§ Exercise description
Print the line containing "Given: Click the orange lightbulb icon", then every line after it through the end of the material, exactly as written and without pictures.

§ Available data
========

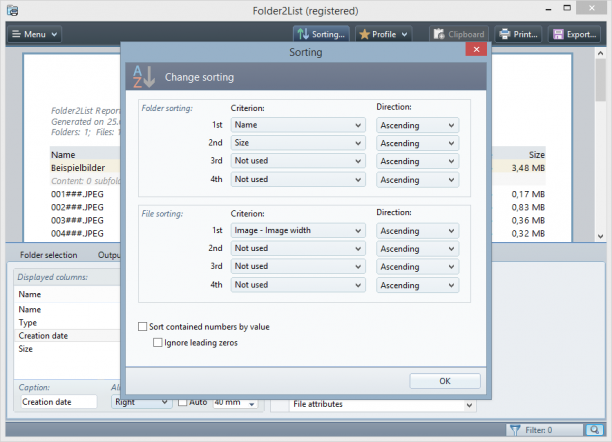
Task: Click the Caption text field
Action: point(59,402)
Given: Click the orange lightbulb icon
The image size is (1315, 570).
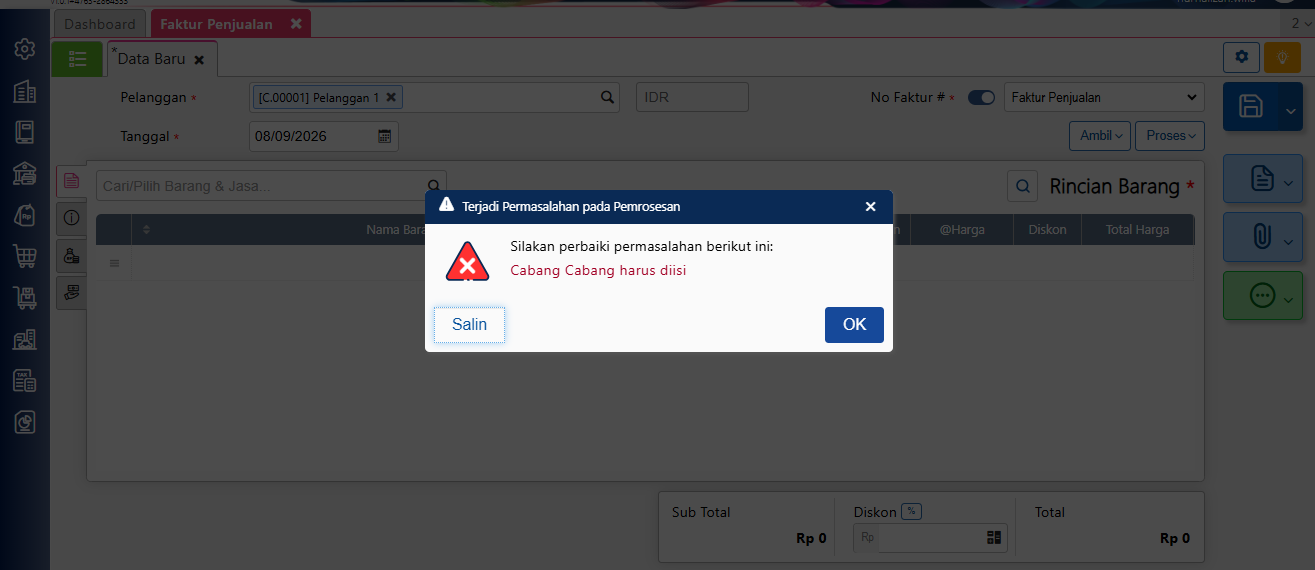Looking at the screenshot, I should (1282, 57).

========

§ Solution to the problem
Given: Click the orange lightbulb icon
The image size is (1315, 570).
Looking at the screenshot, I should (1282, 57).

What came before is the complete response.